## What to work on
Find the number of lines below in which the word "agent" occurs. Write only that number.

#### Extracted material ####

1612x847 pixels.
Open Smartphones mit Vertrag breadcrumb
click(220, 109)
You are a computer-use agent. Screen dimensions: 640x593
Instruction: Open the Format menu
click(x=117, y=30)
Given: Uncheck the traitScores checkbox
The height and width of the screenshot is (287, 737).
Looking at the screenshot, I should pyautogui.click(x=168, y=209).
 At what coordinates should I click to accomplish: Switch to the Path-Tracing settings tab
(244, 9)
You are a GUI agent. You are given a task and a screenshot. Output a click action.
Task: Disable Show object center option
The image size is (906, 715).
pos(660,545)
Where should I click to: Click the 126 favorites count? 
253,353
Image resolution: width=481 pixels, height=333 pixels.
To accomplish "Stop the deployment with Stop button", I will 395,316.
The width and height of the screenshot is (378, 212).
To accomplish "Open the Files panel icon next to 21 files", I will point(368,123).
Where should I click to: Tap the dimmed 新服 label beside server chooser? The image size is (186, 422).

####

## Response
2